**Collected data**
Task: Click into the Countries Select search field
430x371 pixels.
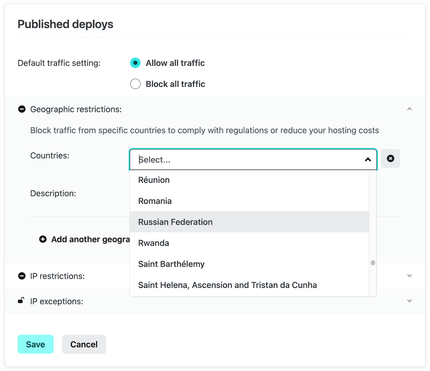Action: (242, 160)
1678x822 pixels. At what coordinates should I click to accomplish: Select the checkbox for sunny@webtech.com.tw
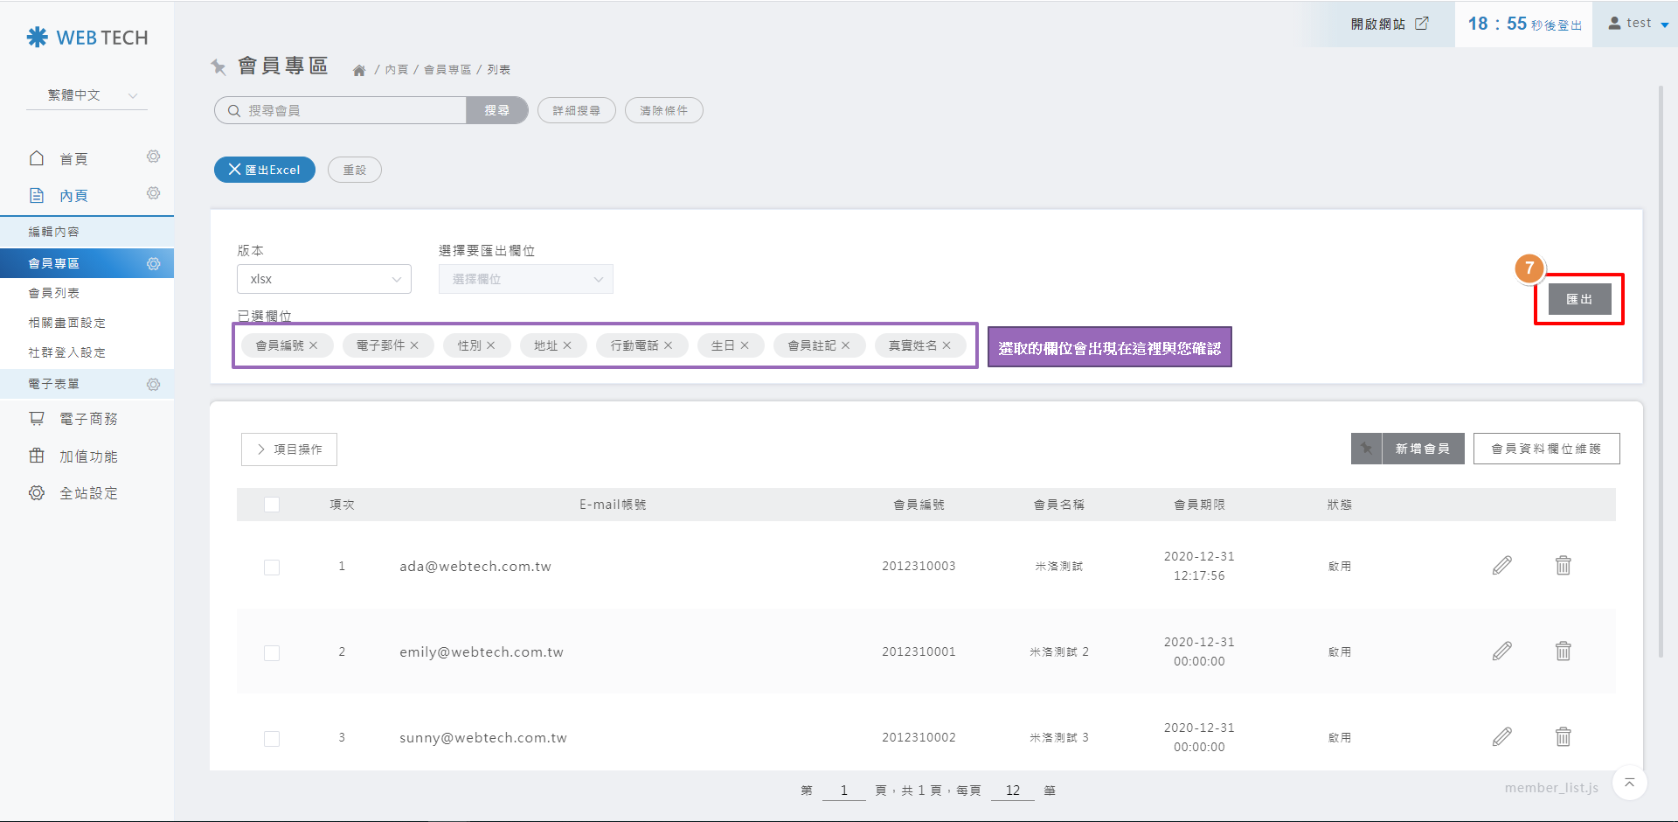click(x=272, y=738)
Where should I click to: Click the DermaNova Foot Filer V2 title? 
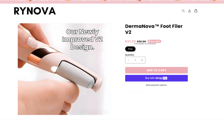[x=154, y=29]
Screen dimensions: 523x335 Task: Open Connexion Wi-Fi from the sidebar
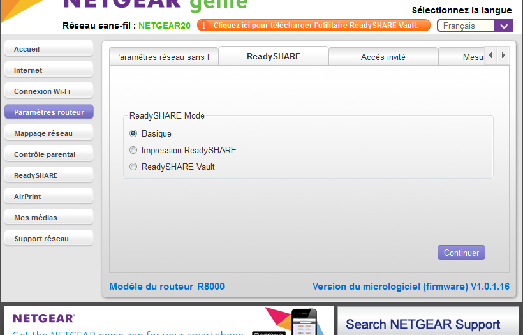point(48,91)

**Goal of the exercise**
The answer must consist solely of the lines from the one with "Screen dimensions: 523x335" through the final line of the data, each reproduced exactly and with pictures omitted.

**Reply**
Screen dimensions: 523x335 Task: Open Connexion Wi-Fi from the sidebar
point(48,91)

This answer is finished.